С этими тремя установками нам теперь и придется иметь дело. Идея Штирнера состояла в том, чтобы просто выбросить из своей головы все чужие программирования. После этого тотального самоочищения головы должен остаться голый, в известной мере пустой, отрефлексированный эгоизм. Если правда, что общество посредством дрессировки вставило в мою голову «шарики и винтики», то, недолго думая, можно решить, что мое освобождение будет состоять в демонтаже этих чужих запрограммированных механизмов во мне. Собственное в сознании Я желает, таким образом, как по мановению руки, избавиться от чужого. Штирнер нацеливает себя на освобождение от отчуждения в своем Внутреннем. Во мне угнездился Чужой; значит, я обрету «себя самого» снова, если выгоню из себя Чужого. Читая многие сотни страниц, можно убедиться, в какое возбуждение привела Маркса и Энгельса эта незатейливая в основе своей мысль. Они подвергли эту неоэгоистическую позицию уничтожающей критике, не моральной, а теоретико-познавательной — как новый самообман. Они показали, что штирне-ровское Я, тот «Единственный», который строит свои дела, опираясь на Ничто, и рассматривает сам себя как свое единственное достояние и собственность, впадает в новую наивность, которая в первую очередь выдает себя мелкобуржуазным бахвальством — позицией «только-лишь-Я».
В учении Штирнера впервые достигает кульминации теоретический анархизм XIX века. Штирнер осуществил «экзистенциалистскую» редукцию к чистому Я, однако при этом совершенно наивно представил Я как нечто такое, что «имеется», существует как данность. Стоит только мне, полагает Штирнер, выбросить из себя Чужое, идущее от общества, как останется прекрасное, собственное Я, которое будет наслаждаться тем, что «обладает» собою. Светясь наивностью, Штирнер говорит о «собственности» Я на себя самое. Но иметь в собственности можно только нечто такое, что существует реально. Действительно значимый опыт рефлексии и наивную мешанину здесь разделяет микроскопическая дистанция. Экзистенциалистская рефлексия на «собственное» сознание столь же реалистична, сколь ложен переход к представлению о собственности, в которой находится Я у самого себя. Саморефлексия не оставляет в итоге ничего предметного, чем можно было бы владеть как собственностью.
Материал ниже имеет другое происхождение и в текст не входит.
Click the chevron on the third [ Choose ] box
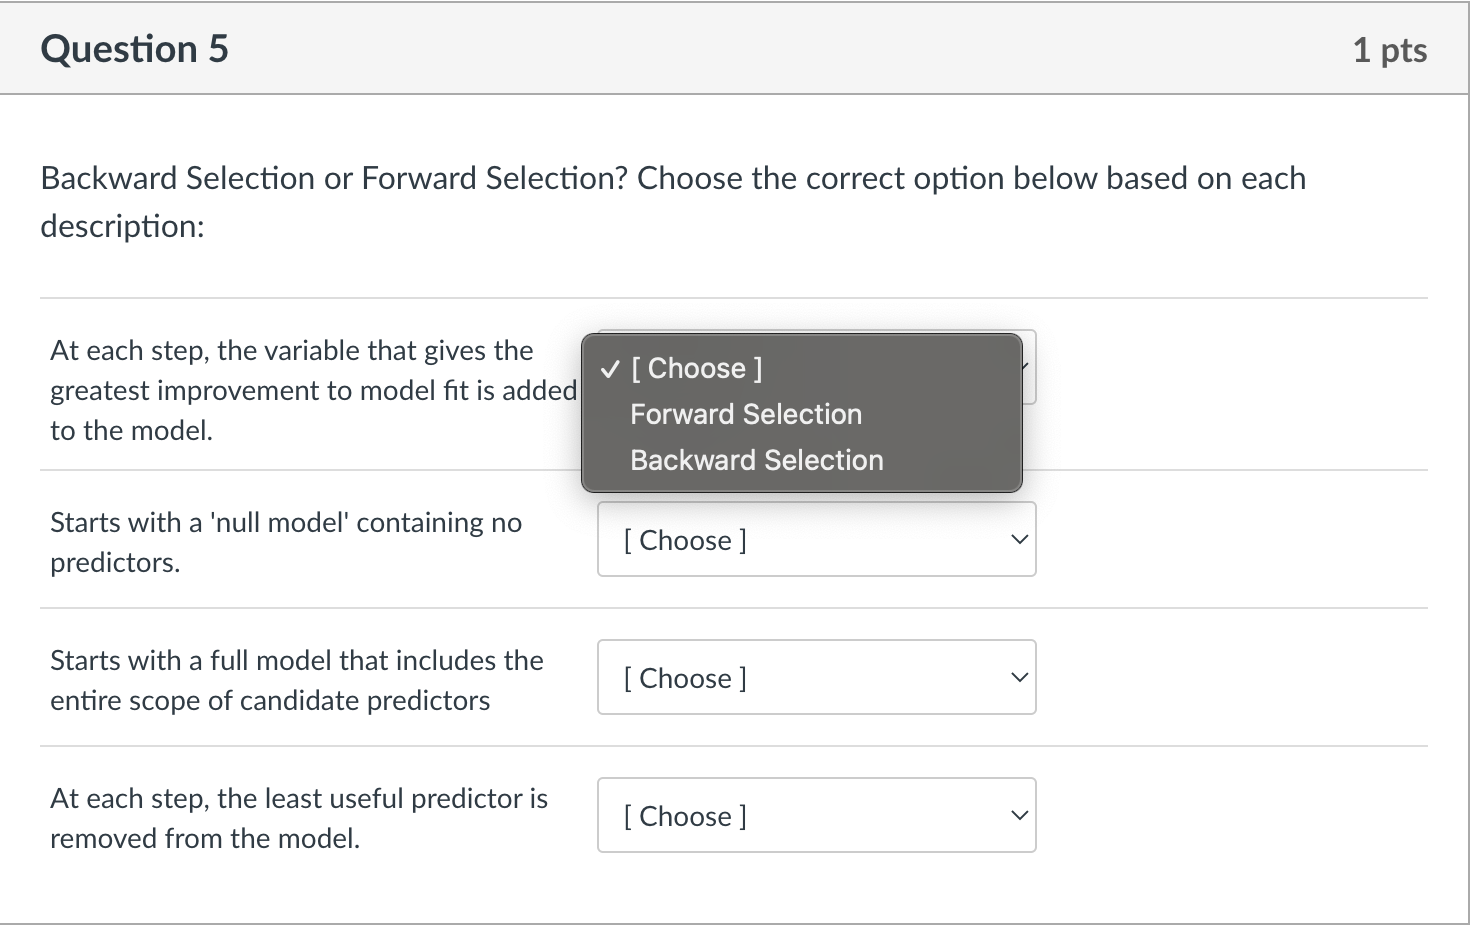Viewport: 1478px width, 946px height. tap(1018, 677)
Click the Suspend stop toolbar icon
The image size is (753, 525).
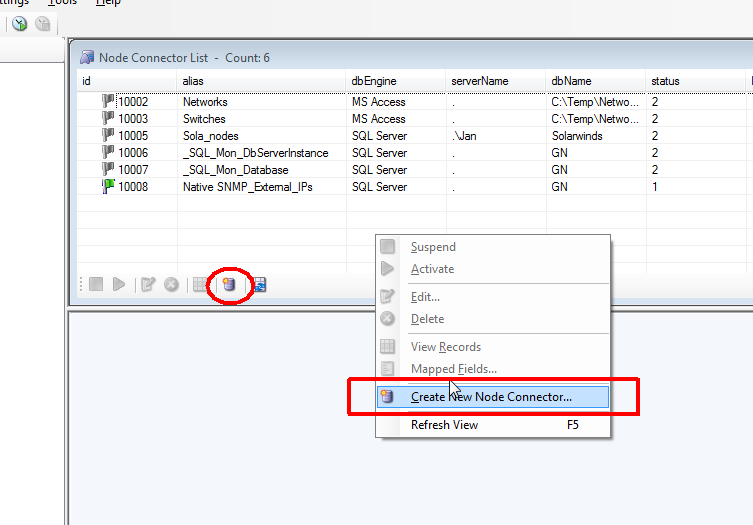(x=96, y=285)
Маркс и Энгельс разобрали всю эту конструкцию буквально на атомы. Окрыляемые испытываемым презрением, они устроили себе праздник сатирической рефлексии, которая со всей тщательностью, какая только возможна, проезжается по внутренней структуре сознания. Но, разрушая штирнеровскую иллюзию, они уничтожают нечто большее, чем только учение противника,— они уничтожают самих себя в его образе. То, как они это делают — строчка за строч-
кой, с отточенной логикой, педантизмом в филологии и суровой жаждой разрушения,— свидетельствует, что это нечто большее, чем просто критика; это заклятье, с помощью которого надеются избежать реально существующей опасности, это стремление напрочь исключить всякую «иную возможность». И в самом деле, марксизм никогда не мог полностью отделаться от той анархистской и экзистенциалистской тени, которая упала на Штирнера. Только у Сартра и Маркузе эта тень снова обрела большую «густоту» в мышлении, инспирированном марксизмом.